= Peter Sabroe =

Danish journalist (1867–1913)

Peter Sabroe (23 January 1867 - 26 July 1913) was a Danish journalist, politician, and children's rights advocate.

==Biography==
Sabroe was born near Silkeborg in 1867. At the age of fourteen, he moved to Copenhagen to take up an apprenticeship as a shoemaker. He soon became a social democrat and a member of a group of young radicals called the Karl Marx Club.

In 1887, he became a journalist at a provincial newspaper, in Randers, moving the next year to the paper Demokraten in the larger town of Aarhus.

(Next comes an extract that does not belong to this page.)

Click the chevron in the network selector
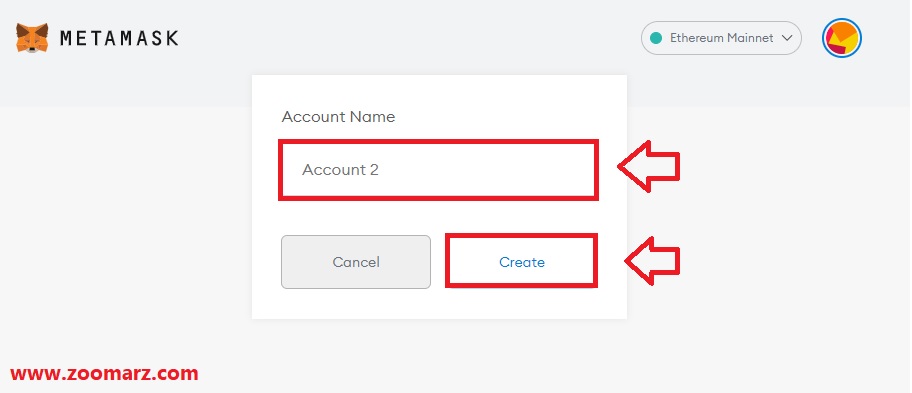[x=787, y=38]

There he advanced to serve as editor, from 1895 to 1908. Moving to Kolding, he was editor of the Kolding Socialdemokrat from 1908 to 1910. After that he moved to Copenhagen, where he worked at the Social-Demokraten from 1910 to 1913. He lived and worked in the capital for the rest of his life.

Sabroe was first elected to political office in 1900, as a member of the Aarhus town council. He was re-elected and served until 1909. He also served in the Folketinget, from 1901 to 1913.

As a politician, Sabroe took the part of the common man; he was perhaps the best known and most controversial left-wing legislator of his time. He often traveled around Denmark, drawing attention to the conditions in which children lived and worked.

Sabroe died in the Bramminge train accident in 1913.

==Legacy==
After Sabroe's death, a fund was raised in his honor. It was used to maintain a children's home, as he had long worked on child welfare.

In addition, the annual Peter Sabroe prize was established and endowed in his honor. It is awarded to persons or institutions who have made an important contribution to improving the lives of children in Denmark. Awardees are evaluated and selected by a panel of people working in this field.